On September 8, inmates at a police station in the Venezuelan state of Táchira took hostage 12 people — 10 visiting family members and two police officers — to protest jail conditions and demand transfers to the Tocorón penitentiary in Aragua state, reported El Universal.

The Táchira jail was originally intended as a temporary holding center, where detainees would spend no more than 48 hours. According to RunRun, it is at 292 percent capacity, housing 350 inmates despite only having a capacity of 120.

Currently, 11 individuals remain captive, with inmates releasing a pregnant woman a week after the initial abduction. The prisoners leading the hostage situation have been communicating with the outside world via video message.

On September 26, inmates released a video and pictures of a fellow prisoner, identified as a Colombian paramilitary boss nicknamed “Comandante 33,” having his finger cut off. The man appeared to have been beaten and tortured, and had allegedly failed to pay extortion fees to the prison’s inmate leadership. The video was intended to pressure officials to meet the inmates’ prison transfer demands in order to prevent the hostages suffering a similar fate, Sumarium reported.  

On September 28, Táchira state’s Citizen Security Commissioner, Ramón Cabeza Ibarra, assured that all the hostages were in good health and had not been mistreated, but added that no police had entered the jail.

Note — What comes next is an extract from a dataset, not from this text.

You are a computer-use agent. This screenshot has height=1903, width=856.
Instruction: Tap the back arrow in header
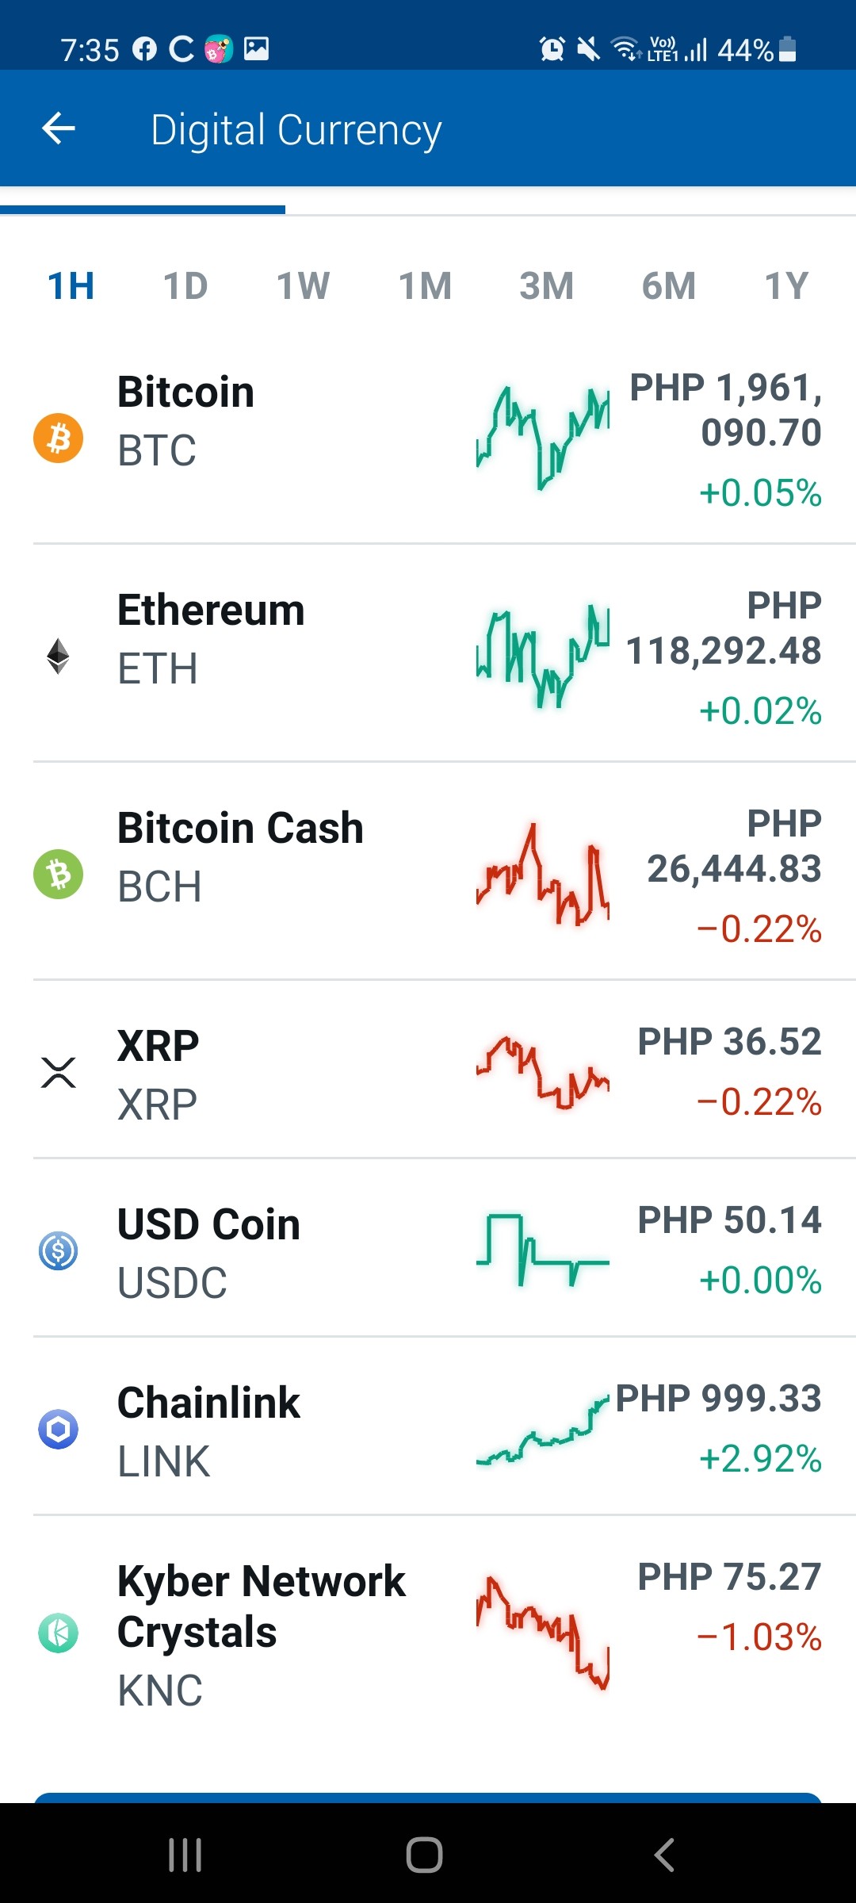(59, 128)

That same day, members of the Venezuelan National Assembly’s Committee for the Penitentiary System (Comisión Permanente de Cultos y Régimen Penitenciario) discussed solutions to the hostage crisis, with the committee’s leader, Richard Blanco, offering to act as intermediary and negotiator.

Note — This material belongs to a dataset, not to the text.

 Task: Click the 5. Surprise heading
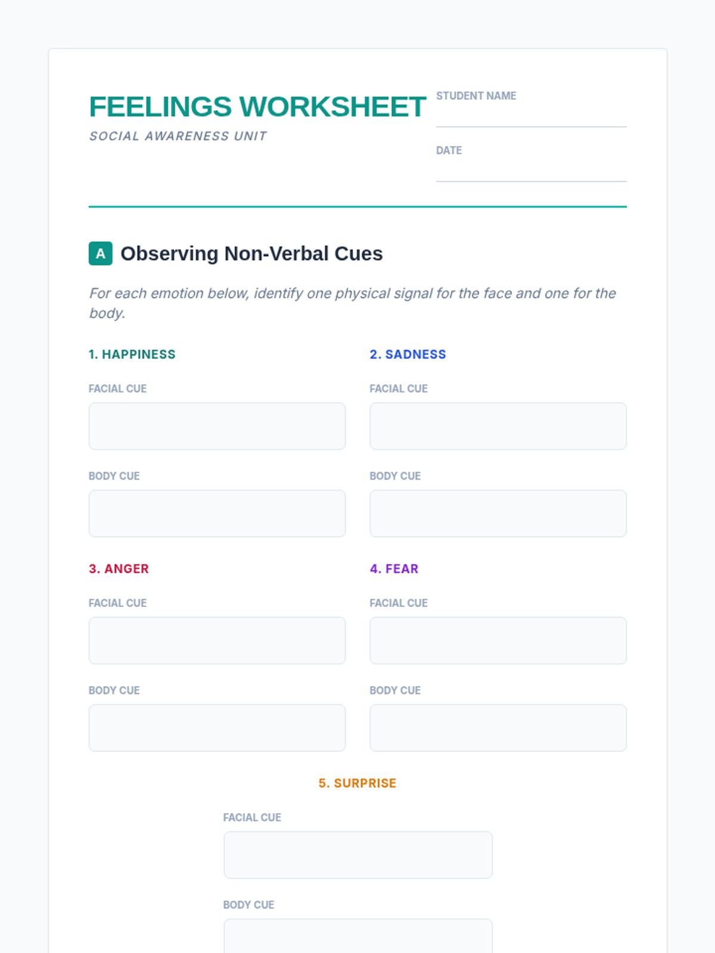pos(358,783)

Venezuelan Ombudsman Tareck William Saab acknowledged poor jail conditions throughout the country and said his office is also working to resolve the situation in Táchira.

InSight Crime Analysis

The hostage situation in Táchira is yet another indication of Venezuela’s chaotic penitentiary system. Prisoners openly control most prisons in the country, with inmate leaders, known as “pranes,” running the day-to-day activities of life behind bars.

SEE ALSO: InDepth: Prisons

This lack of state presence within prison walls has given rise to thriving underground economies. For instance, in the San Antonio prison on Margarita Island, inmates even opened a nightclub, using smart phones to coordinate events and invite friends and family. At the Tocorón prison in Aragua — where the Táchira prisoners wish to be transferred — inmates have set up a marketplace where even local residents go to do their grocery shopping — the prison also reportedly has a nightclub, swimming pool, and prisoner “bank.”

The tactic of kidnapping prison employees and relatives to protest living conditions and secure concessions from prison officials has also become commonplace among Venezuelan inmates –in some instances, family members of inmates are willing participants. For instance, inmates at the General Penitentiary of Venezuela recently kidnapped 23 prison employees, ultimately forcing the government to transfer over 2,500 detainees to their prison so inmate leaders could collect extortion payments from them.